Studies to Troll your engines with

Sort:
drdos7
MARattigan wrote:
drdos7 wrote:
MARattigan wrote:
drdos7 wrote:

ShashChess shows a win for white in the Otto Blathy after 27 seconds:

Interesting. I don't think I've ever had a program that could.

But we've had several other examples where it depends not only on the engine but also on the GUI and configuration.

It also depends on the allotted think time, but on a different thread several examples were shown where increasing the think time increased the blunder rate. I think that could be fairly prevalent in "difficult" positions.

I'm playing your endgame position against the syzygy right now with the latest development version of Stockfish WITH NNUE and sans tablebases. So far it is playing all of the best moves.

I just noticed my example was also SF15 with NNUE not SF15.1 without.

It marked time on move 3 but otherwise was perfectly accurate up to move 22 when it started to get flaky (even though its evaluation collapsed on move 19).

I used Stockfish 15 NNUE without tablebases on the Otto Blathy puzzle you posted, and Stockfish annouced a mate in 50 after 8 minutes and 16 seconds and held onto it until I terminated the search at the 9 minute and 20 second mark.

MARattigan

@drdos7

I'm surprised. I thought that position was a certainty for your "Mates that are difficult for engines" thread.

My last post was wrong on two counts.

Firstly, I just tried it with my standard version of 15.1 without NNUE and it also announced mate (after a fairly long wait and was oscillating at values just over 50). So I did probably have an engine that will play it, though I haven't tried it yet.

- - -

* _The tasks_
(1) Rewrite the chess engine discussion starting with "I'm playing your" and going on through "on move 19).", changing "Stockfish" to "SF".
(2) Carry the chess engine discussion forward from its final sentence.
The data that comes after this chess engine discussion is not needed.

* _Supplied data_
- - -

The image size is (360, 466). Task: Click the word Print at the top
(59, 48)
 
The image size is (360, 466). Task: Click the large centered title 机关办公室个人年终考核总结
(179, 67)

- - -

* _Answers by task_
(1)
I'm playing your endgame position against the syzygy right now with the latest development version of SF WITH NNUE and sans tablebases. So far it is playing all of the best moves.

I just noticed my example was also SF15 with NNUE not SF15.1 without.

It marked time on move 3 but otherwise was perfectly accurate up to move 22 when it started to get flaky (even though its evaluation collapsed on move 19).

(2)
Secondly, 1...Kg1 is just as obstinate as 1...Ke1. I'd somehow assumed it wasn't because the bishop disappears immediately, but they both reach the same position(s) where the cycle that forces the pawns forward starts on move 7.

So SF15 may have solved the position depending on whether it's telling the truth or not.

Edit: Make that 3 counts. 1...Kg1 is actually better than 1...Ke1.

MARattigan

@drdos7

Tried it.

Not as accurate as yours, but mate.

Who was Unknown player?

drdos7
MARattigan wrote:

@drdos7

Tried it.

Not as accurate as yours, but mate.

Who was Unknown player?

There wasn't another player in mine, I let it run in infinite (or some call it analysis mode) mode until it announced mate. My computer was running 20 cores with a 8GB hash table.

MARattigan

Wow, is that a Lamborghini? Mine has 4 and if I run two chess engines with 4GB hash at once the system dies.

drdos7
MARattigan wrote:

Wow, is that a Lamborghini? Mine has 4 and if I run two chess engines with 4GB hash at once the system dies.

Actually by today's standards while it's not slow, it's not really that fast. I bought this workstation back in 2016 (it was made in 2015) used for about $2200 (just the tower without any hard drives). Here is the passmark for it I ran back in 2019:

Today you can get a faster computer for under $1000 U.S.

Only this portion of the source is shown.